The Huawei Watch was a hotly anticipated premium Android Wear device, it has a fully circular screen, it's made from expensive materials, and the battery life is actually half decent.
Released after the Apple Watch, the Huawei Watch is part of the third generation of Android Wear devices. It's got a few new tricks that have been picked up from its Apple counterpart, but in truth Google's wearable OS has plenty up its sleeve and is, in many ways, more powerful than Apple's watchOS 2.
With prices starting at around £299 (US$349.99, around AU$549), it's one of the most expensive Android Wear watches to date, though it's soon to be overtaken by the luxury Tag Heuer Android Wear device.
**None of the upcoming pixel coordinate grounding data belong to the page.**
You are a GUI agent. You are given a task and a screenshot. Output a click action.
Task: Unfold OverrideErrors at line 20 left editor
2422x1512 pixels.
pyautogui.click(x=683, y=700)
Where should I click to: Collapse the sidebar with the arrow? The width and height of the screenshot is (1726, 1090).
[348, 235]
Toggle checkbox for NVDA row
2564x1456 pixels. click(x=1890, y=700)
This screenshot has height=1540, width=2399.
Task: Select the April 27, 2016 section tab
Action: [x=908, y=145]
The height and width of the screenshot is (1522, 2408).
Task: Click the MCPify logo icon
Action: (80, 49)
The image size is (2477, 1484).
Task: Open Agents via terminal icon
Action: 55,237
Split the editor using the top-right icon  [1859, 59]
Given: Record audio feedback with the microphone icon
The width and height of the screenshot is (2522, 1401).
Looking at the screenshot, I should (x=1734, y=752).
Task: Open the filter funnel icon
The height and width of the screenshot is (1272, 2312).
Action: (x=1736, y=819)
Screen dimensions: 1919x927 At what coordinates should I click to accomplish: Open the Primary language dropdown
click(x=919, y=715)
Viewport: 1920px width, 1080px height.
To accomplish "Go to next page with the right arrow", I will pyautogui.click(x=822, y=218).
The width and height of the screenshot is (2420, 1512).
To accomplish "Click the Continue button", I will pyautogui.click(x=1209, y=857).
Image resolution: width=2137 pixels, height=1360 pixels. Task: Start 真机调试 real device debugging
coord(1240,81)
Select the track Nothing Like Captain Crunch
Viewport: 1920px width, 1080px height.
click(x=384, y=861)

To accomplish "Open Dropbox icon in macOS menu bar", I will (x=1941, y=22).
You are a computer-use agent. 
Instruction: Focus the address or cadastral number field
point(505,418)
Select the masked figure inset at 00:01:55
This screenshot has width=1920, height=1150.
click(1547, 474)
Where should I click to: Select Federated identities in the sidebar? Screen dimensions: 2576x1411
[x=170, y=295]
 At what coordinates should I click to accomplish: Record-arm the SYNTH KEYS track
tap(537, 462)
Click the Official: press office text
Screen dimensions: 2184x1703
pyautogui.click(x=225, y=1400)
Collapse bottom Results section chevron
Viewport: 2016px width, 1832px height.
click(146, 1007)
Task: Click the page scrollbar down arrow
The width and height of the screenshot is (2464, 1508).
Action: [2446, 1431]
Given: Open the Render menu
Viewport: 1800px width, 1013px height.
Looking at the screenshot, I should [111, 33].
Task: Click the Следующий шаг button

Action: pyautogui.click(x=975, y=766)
Is the Huawei Watch worth the extra cash, or is your money better spent on a cheaper Android Wear device such as the uncannily similar looking Motorola Moto 360?
Google doesn't let device manufacturers customise its wearable UI, so in terms of functionality it's identical to most other Android Wear smartwatches.
As with all Android Wear devices, the Huawei Watch will work with any Android handset running Android 4.3 or above - and it'll work with iOS devices running iOS 8.2 or higher. iPhone compatibility is currently limited to a select number of devices, including the LG Watch Urbane, Moto 360, and Asus Zenwatch 2.
In terms of specifications, the Huawei Watch is well equipped with a 1.2GHz Qualcomm Snapdragon 400 CPU, 512MB of RAM, 4GB of internal storage and a 300mAh battery. That's on par with the most recent Android Wear smartwatches.
The Huawei Watch features a fully circular AMOLED display measuring 1.4-inches in diameter. That makes it slightly larger than the LG G Watch Urbane, larger than the 42mm Moto 360, but smaller than the 46mm Moto 360.
The device really impresses with a high resolution of 400x400 pixels. That gives a pixel density of 286ppi, which is on par with the Apple Watch's retina display (290ppi or 302ppi for the 42mm watch).
The extra pixels really stand out when putting the Huawei Watch next to other circular Android Wear watches (including the new Moto 360 and LG G Watch Urbane). It's visibly much sharper, and clearer as a result.
It's our opinion that circular displays are more aesthetically appealing than the square displays of the Apple Watch and Sony Smartwatch 3. It looks more like a traditional, analogue watch, but we understand some people prefer square watches.
One advantage of having a completely circular screen (as opposed to the Moto 360, with its flat tyre), is the ability to use white watch faces without ruining the design.
During my time with the watch I had the brightness setting on level 3 (out of 5), I never had an issue with the screen in direct sunlight, but the brightness can be boosted temporarily with 'Brightness Boost' if you are having problems.
The colours are vibrant, and really pop from the screen.
With ambient mode on, after several seconds of inactivity the screen will dim, however, the time will still be displayed with a reduced interface. It's a useful feature that allows you to view the time without needing to raise your arm and flick your wrist to wake the screen (like with the Apple Watch).